To test the hypothesis that DNA content can predict operative morbidity and survival in patients with ovarian carcinoma.

METHODS

Subjects included patients diagnosed with invasive epithelial ovarian carcinoma at Brigham and Women's Hospital between July 1987 and November 1989. Fifty-nine patients were included in this analysis. In all cases, flow cytometry was performed on fresh tissue to evaluate DNA content.

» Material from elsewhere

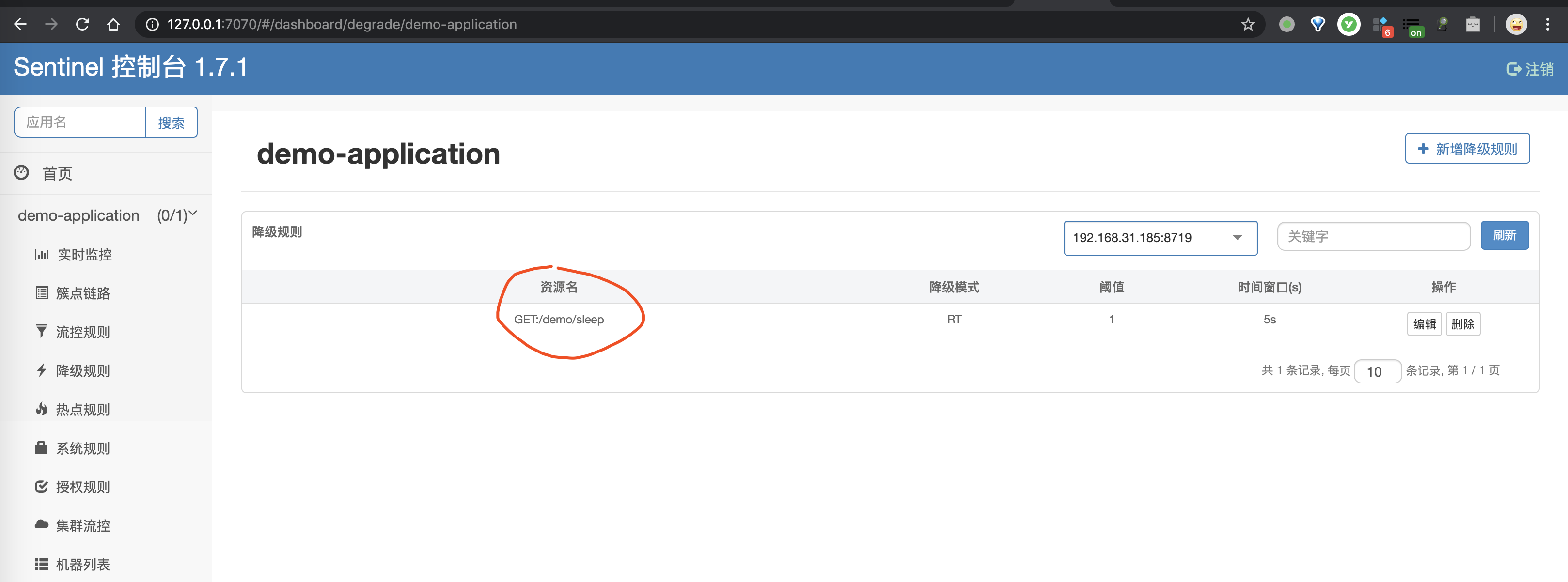The height and width of the screenshot is (582, 1568).
Task: Open the 192.168.31.185:8719 machine dropdown
Action: [1160, 238]
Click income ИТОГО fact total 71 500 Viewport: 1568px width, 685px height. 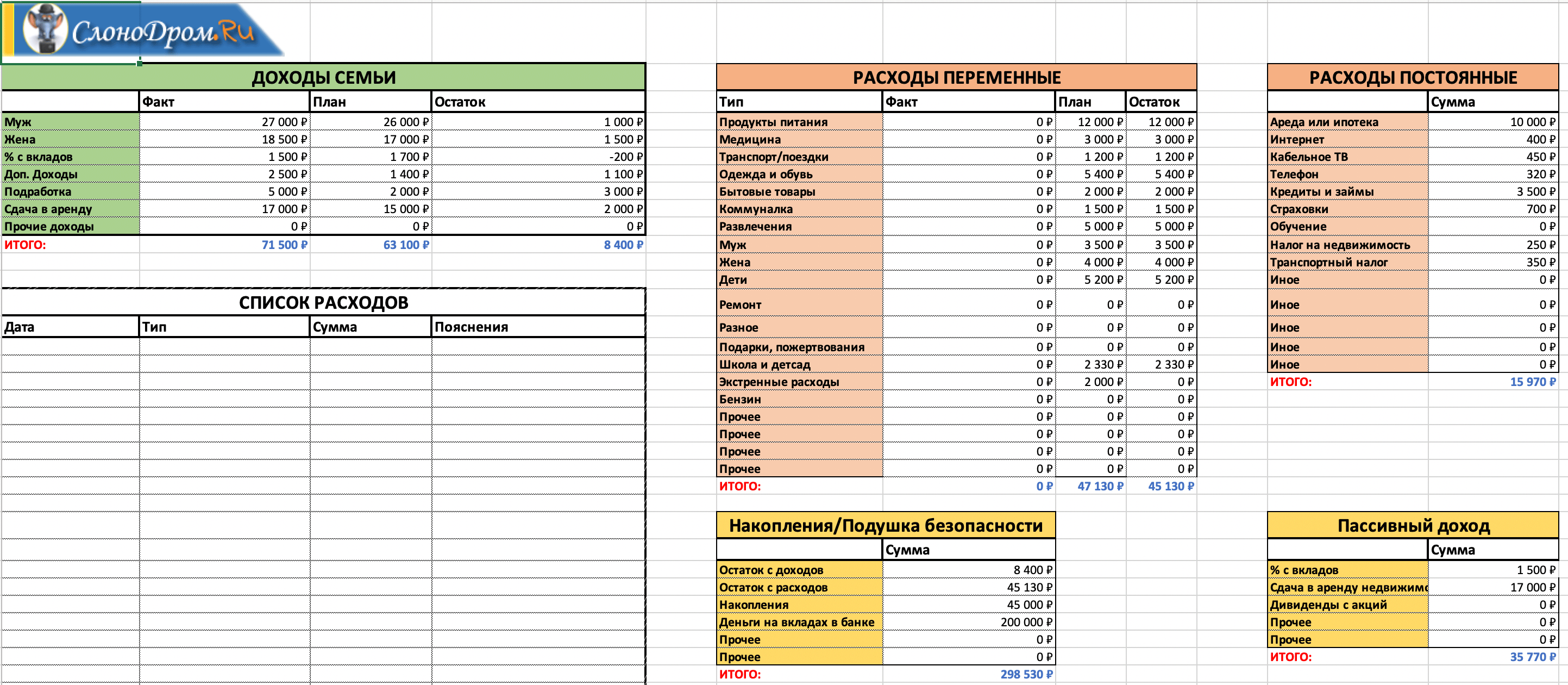284,245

The medical records were reviewed in all patients for estimated blood loss, hospitalization days, intensive care unit days, operating room time, presence and size of residual disease, grade and type of tumor, stage, size of primary tumor, lymph node status, disease status, date of last examination, and number of months of follow-up.

RESULTS

Predictors for death included increasing age (P = .01), advanced stage (P = .007), the presence of malignant ascites (P = .03), residual tumor at completion of operation (P < .001), increased estimated blood loss (P < .001), increased hospitalization days (P < .001), and increased operating room hours (P < .001). When we controlled for age and stage, only estimated blood loss and residual tumor predicted poor outcome. Deoxyribonucleic acid ploidy, whether stratified as diploid or aneuploid or with DNA index cutoffs, did not predict tumor recurrence or survival rates.

CONCLUSION

Deoxyribonucleic acid ploidy has not yet been proven to be of independent prognostic importance for identifying groups of patients at high risk of dying from invasive epithelial ovarian carcinoma.